The Center for Medicare Advocacy, for instance, has repeatedly taken issue with the low numbers of citations issued as part of targeted infection-control surveys; back in July, the independent watchdog group claimed the government’s finding of minimal violations was not credible.
“These data are simply not plausible during the COVID-19 pandemic, especially when infection control deficiencies were the most commonly-cited deficiencies before the pandemic,” the group concluded.
CMS has since responded by touting a total of $15 million in civil monetary penalties (CMPs) issued since the start of the crisis in March, related to both infection control and failure to report COVID-19 data, but multiple independent voices have questioned the efficacy of fines — while still important as an enforcement mechanism — as the way to mitigate the crisis.

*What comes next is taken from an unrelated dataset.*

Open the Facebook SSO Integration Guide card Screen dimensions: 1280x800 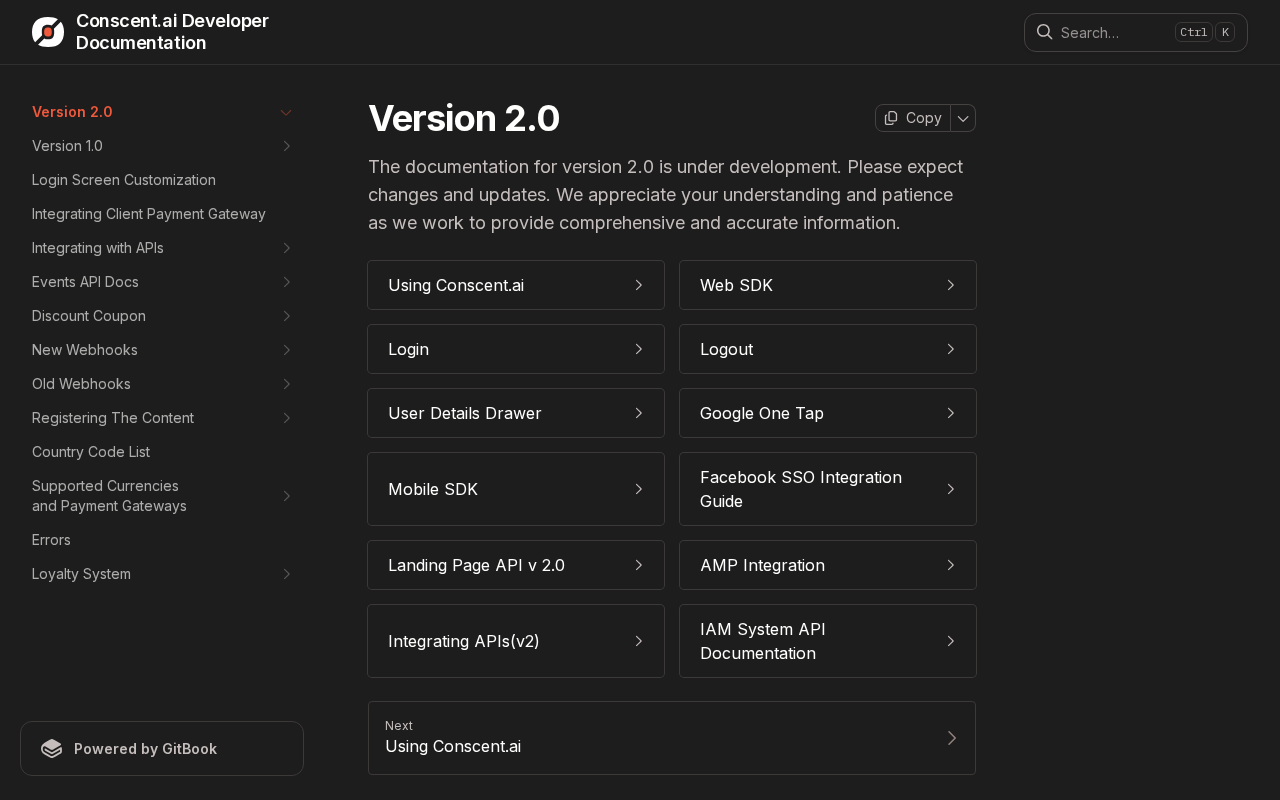click(x=828, y=489)
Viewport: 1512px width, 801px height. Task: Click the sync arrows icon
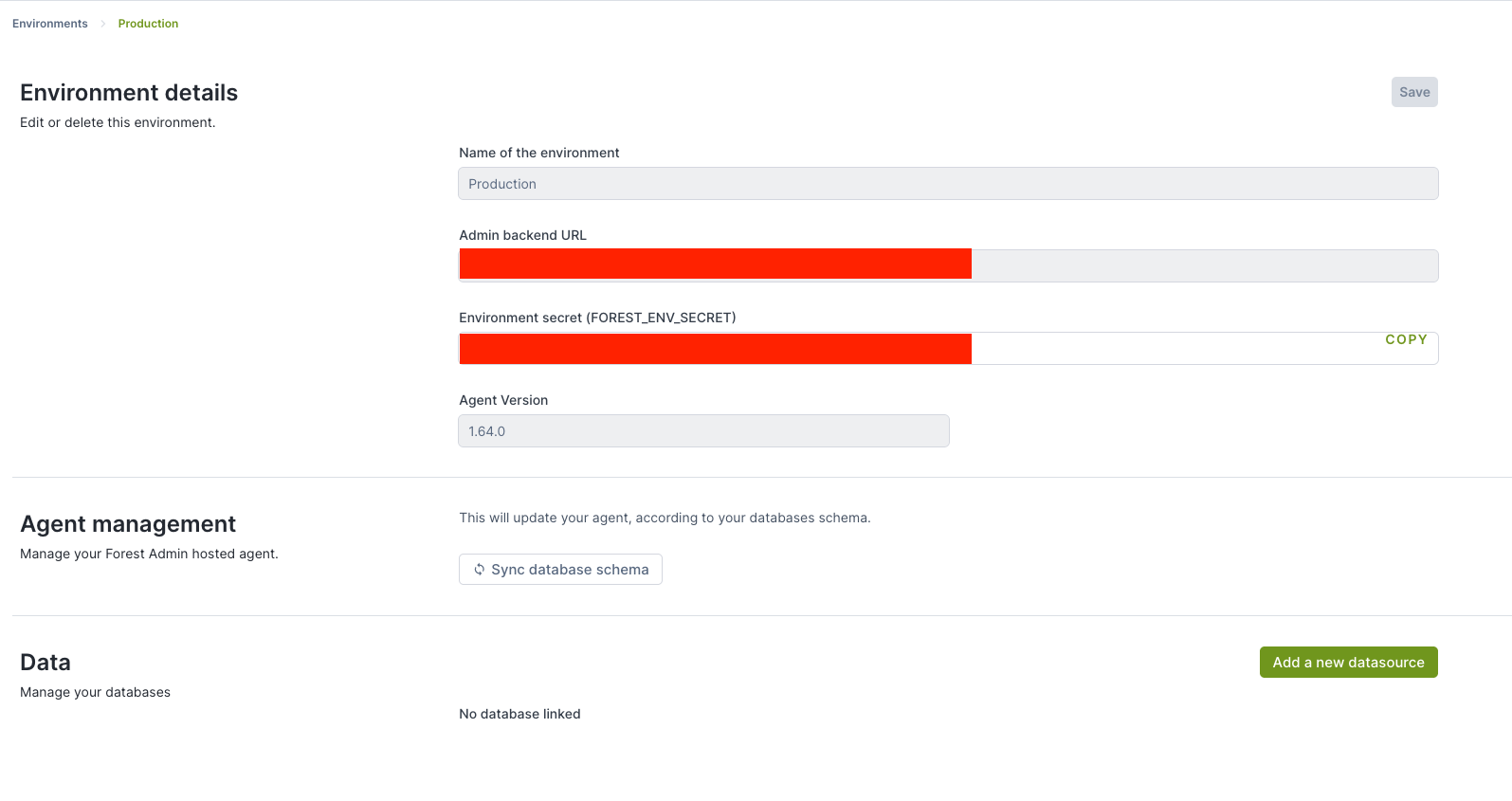point(480,570)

Humanitarian organization Doctors Without Borders has asserted that nursing homes need direct on-the-ground support from public health departments and schools of nursing to put federal edicts into practice.
“It’s because a punitive approach is just not the end-all, be-all,” Karin Huster, a Doctors Without Borders leader who helped spearhead nursing home COVID relief efforts in Michigan and Texas, told SNN earlier this month. “Of course, you need to have some form of regulation. It’s important. It plays an important role. But it can’t be the primary tactic to effect true behavior change and improve health outcomes for the residents.”
Harvard University researcher David Grabowski pointed to persistent problems with securing testing kits, and receiving clear guidance from the government, in criticizing this week’s CMS announcement; Grabowski served as a co-author of a new analysis, released last week, that found one in five nursing homes had experienced a “severe” shortage of personal protective equipment (PPE) and staffing as late as July.
“If facilities are refusing to use available tests or report known results, they should be held accountable. However, I do not believe that is the main problem right now,” Grabowski told SNN via e-mail. “This is a testing issue, not a nursing home issue. I believe the federal government should fix the testing issue before turning to fines for nursing homes.”
For Wasserman, formerly the CEO of major California nursing home operator Rockport Healthcare Services, there’s another reason to doubt the efficacy of fines during the pandemic: a feeling that they haven’t worked in the past to bring true reform to the sector.
“The folks who own the real estate could care less about the fines, and fines will not assure good behavior,” Wasserman said. “If they did, this industry would be in a much better place today than it is. If CMPs truly made a difference, we wouldn’t have nearly as many deaths as we have right now.”